The revised procedures outline a range of further modifications designed to strengthen oversight of the EFS. These include:
- Reduced Input Utilisation Period: The timeframe for utilizing imported inputs acquired under the EFS has been shortened to nine months. Extensions may be granted in exceptional circumstances, subject to the approval of a board-constituted committee.
- Capacity-Based Input Authorisation: Input authorization will now be more closely tied to production capacity and input-output ratios, aiming to prevent inflated or unwarranted input claims.
- Bank Guarantees Over Insurance: Bank guarantees are set to replace insurance guarantees, likely reflecting a preference for more secure and readily enforceable forms of security.
- Vendor Facilitation Controls: The specifics of these controls were not detailed, but this suggests the FBR is implementing measures to better manage and monitor the vendors involved in the EFS supply chain.
- Sample Collection for Utilisation Verification: To ensure that imported inputs are indeed being used in exported goods, the FBR will implement a system of sample collection for verification purposes.
In addition, the FBR has clarified procedures for exporters making supplies against international tenders or to exempt projects or sectors within Pakistan. These users will now be required to file a mandatory declaration in the WeBOC (Web Based One Customs) system.

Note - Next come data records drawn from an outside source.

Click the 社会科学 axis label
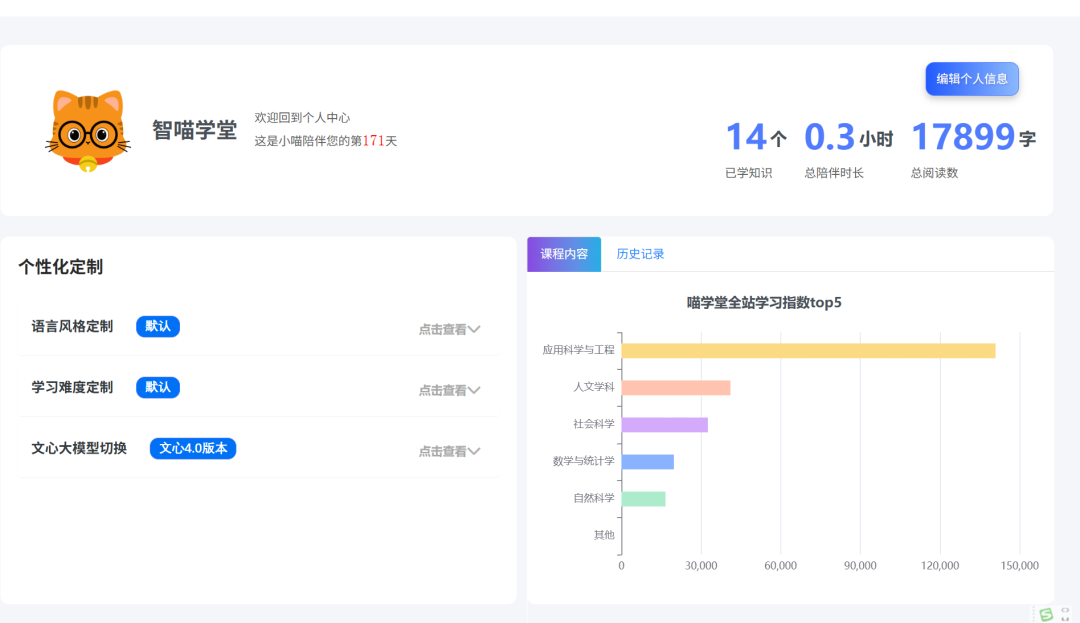1080x623 pixels. (x=596, y=423)
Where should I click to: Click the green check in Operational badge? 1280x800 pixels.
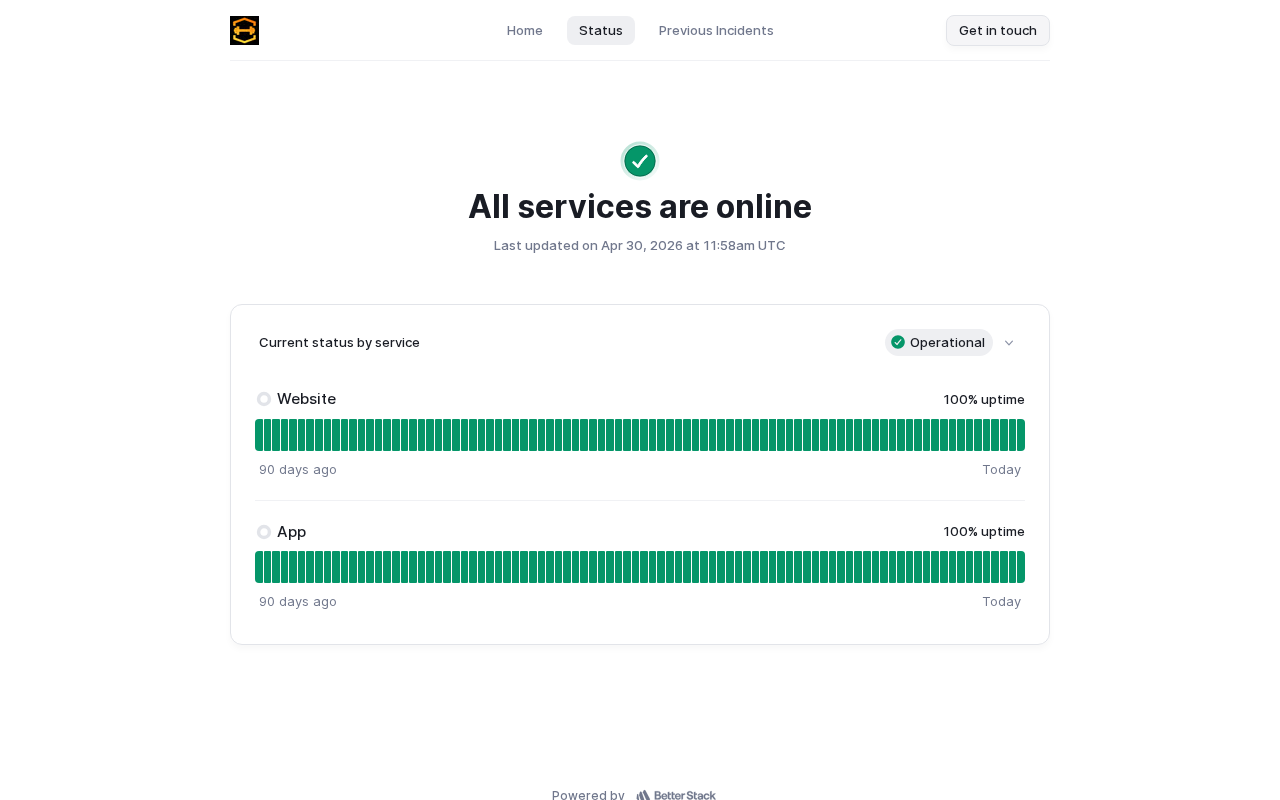click(x=898, y=342)
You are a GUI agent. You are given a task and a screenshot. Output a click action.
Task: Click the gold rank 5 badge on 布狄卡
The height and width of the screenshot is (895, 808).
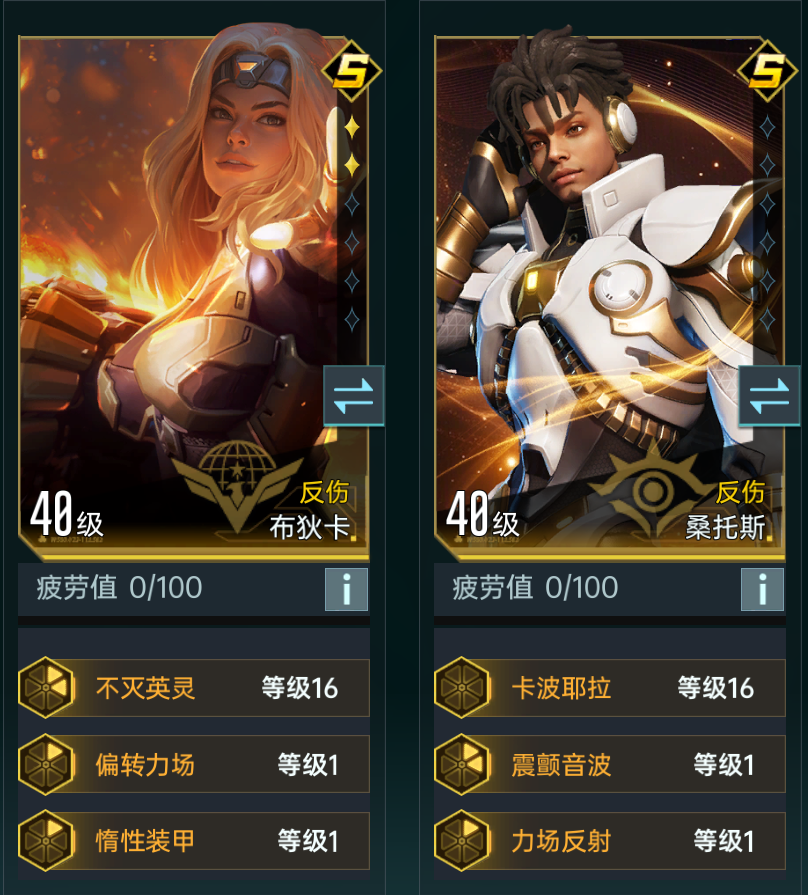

These sweeping changes to the Export Finance Scheme signal the FBR’s commitment to curbing misuse and ensuring the facility is used as intended – to genuinely promote and facilitate legitimate exports. While these measures may be welcomed by those concerned about illicit activities, they may also present new compliance challenges for exporters, particularly smaller businesses navigating the more complex security and procedural requirements.